Material provided —
- - - - -

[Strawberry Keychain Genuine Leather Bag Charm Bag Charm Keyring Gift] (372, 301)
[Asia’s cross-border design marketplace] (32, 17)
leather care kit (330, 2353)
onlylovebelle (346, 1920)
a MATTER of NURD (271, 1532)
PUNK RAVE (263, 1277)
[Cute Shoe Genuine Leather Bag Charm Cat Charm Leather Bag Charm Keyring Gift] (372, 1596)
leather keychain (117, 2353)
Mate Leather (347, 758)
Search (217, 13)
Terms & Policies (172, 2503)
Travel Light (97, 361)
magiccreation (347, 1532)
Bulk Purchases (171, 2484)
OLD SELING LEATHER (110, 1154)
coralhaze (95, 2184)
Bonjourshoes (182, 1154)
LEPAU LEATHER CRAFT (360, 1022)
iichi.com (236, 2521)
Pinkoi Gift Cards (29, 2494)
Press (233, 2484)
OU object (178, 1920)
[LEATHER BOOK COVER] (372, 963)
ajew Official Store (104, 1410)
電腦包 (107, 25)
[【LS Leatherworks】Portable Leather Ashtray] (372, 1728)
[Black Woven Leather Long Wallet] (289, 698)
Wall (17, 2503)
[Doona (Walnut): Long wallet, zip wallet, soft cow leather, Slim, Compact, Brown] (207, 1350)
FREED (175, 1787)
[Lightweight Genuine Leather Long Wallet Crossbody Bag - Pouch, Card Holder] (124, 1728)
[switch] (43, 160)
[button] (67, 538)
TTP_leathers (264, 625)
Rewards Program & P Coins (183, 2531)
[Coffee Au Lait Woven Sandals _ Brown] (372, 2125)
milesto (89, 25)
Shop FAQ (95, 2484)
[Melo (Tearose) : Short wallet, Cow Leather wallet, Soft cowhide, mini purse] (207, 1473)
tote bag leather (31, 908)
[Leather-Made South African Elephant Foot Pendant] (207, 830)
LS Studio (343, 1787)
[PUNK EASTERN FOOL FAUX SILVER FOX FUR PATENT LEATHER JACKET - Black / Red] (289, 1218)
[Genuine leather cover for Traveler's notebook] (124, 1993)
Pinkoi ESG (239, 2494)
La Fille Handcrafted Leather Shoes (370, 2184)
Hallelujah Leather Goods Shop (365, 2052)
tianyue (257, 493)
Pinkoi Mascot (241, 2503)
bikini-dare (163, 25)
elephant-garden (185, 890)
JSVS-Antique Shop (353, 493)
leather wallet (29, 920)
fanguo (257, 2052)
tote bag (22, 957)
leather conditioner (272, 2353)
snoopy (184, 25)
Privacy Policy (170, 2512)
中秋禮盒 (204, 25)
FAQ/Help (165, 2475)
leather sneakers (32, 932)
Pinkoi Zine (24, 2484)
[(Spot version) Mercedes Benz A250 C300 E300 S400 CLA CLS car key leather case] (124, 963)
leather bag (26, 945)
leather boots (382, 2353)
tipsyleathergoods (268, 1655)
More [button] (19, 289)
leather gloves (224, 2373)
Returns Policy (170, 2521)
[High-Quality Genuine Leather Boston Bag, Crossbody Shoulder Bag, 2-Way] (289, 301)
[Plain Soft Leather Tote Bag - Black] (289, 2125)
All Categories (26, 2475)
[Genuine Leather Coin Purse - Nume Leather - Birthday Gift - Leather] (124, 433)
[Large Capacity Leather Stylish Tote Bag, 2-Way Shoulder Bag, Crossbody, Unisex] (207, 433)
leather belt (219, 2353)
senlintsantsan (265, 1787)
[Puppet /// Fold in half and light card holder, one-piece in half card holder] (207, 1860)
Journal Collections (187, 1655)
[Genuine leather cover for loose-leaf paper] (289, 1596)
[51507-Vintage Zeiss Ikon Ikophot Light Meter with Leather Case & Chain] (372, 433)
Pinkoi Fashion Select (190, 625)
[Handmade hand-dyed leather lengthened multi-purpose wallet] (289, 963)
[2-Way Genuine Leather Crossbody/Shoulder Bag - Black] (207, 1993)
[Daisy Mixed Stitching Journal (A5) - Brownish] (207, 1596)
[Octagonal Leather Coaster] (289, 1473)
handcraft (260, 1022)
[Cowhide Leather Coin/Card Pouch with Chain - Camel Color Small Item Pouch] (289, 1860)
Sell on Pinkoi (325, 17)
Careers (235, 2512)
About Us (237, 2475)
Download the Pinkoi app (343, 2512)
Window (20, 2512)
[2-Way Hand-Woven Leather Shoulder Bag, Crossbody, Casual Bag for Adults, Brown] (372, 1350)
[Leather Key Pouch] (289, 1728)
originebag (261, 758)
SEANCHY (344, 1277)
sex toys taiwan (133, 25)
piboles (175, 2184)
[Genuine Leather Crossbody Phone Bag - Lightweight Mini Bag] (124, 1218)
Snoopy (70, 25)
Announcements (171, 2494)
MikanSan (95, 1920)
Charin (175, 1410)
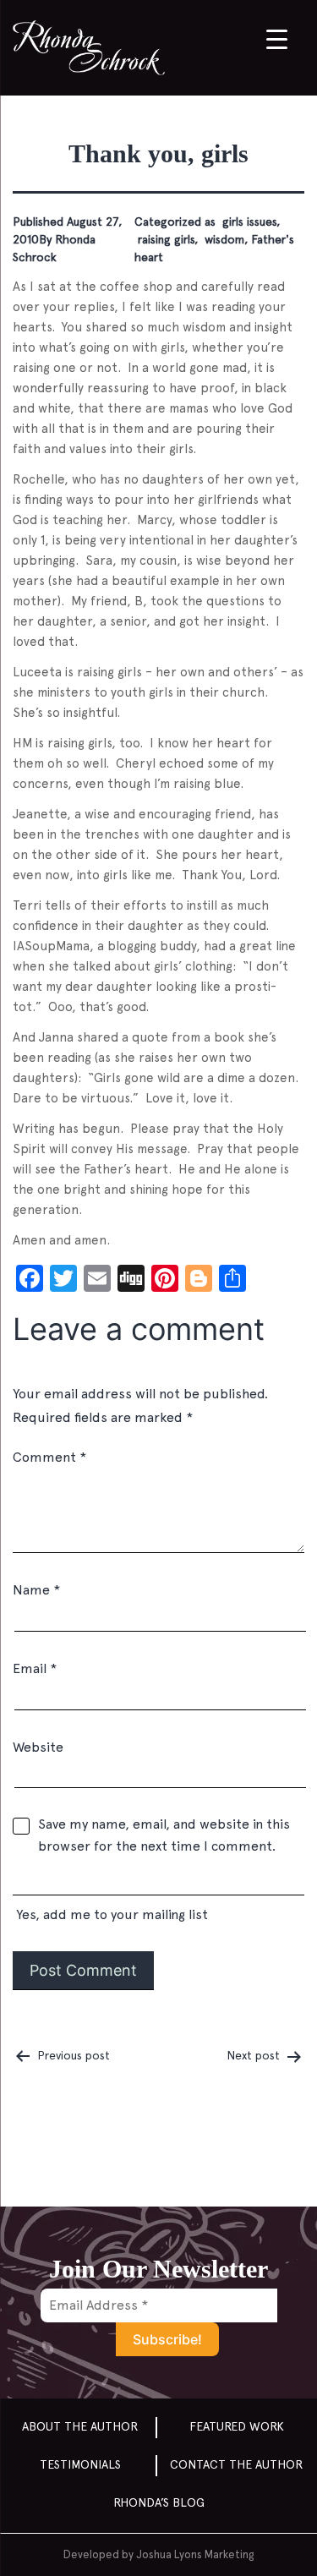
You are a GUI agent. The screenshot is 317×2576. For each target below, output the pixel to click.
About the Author (80, 2426)
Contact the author (236, 2464)
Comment (49, 1457)
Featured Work (236, 2426)
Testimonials (80, 2464)
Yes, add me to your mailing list (110, 1914)
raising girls (164, 239)
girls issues (247, 221)
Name (36, 1590)
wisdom (222, 239)
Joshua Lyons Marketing (195, 2554)
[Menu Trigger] (277, 38)
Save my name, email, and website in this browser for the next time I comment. (164, 1835)
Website (38, 1747)
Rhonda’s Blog (159, 2502)
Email (35, 1668)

- - - - -

Directions for this task —
Show each line of the material holding "Pouch".

Exercise solution —
[Lightweight Genuine Leather Long Wallet Crossbody Bag - Pouch, Card Holder] (124, 1728)
[Cowhide Leather Coin/Card Pouch with Chain - Camel Color Small Item Pouch] (289, 1860)
[Leather Key Pouch] (289, 1728)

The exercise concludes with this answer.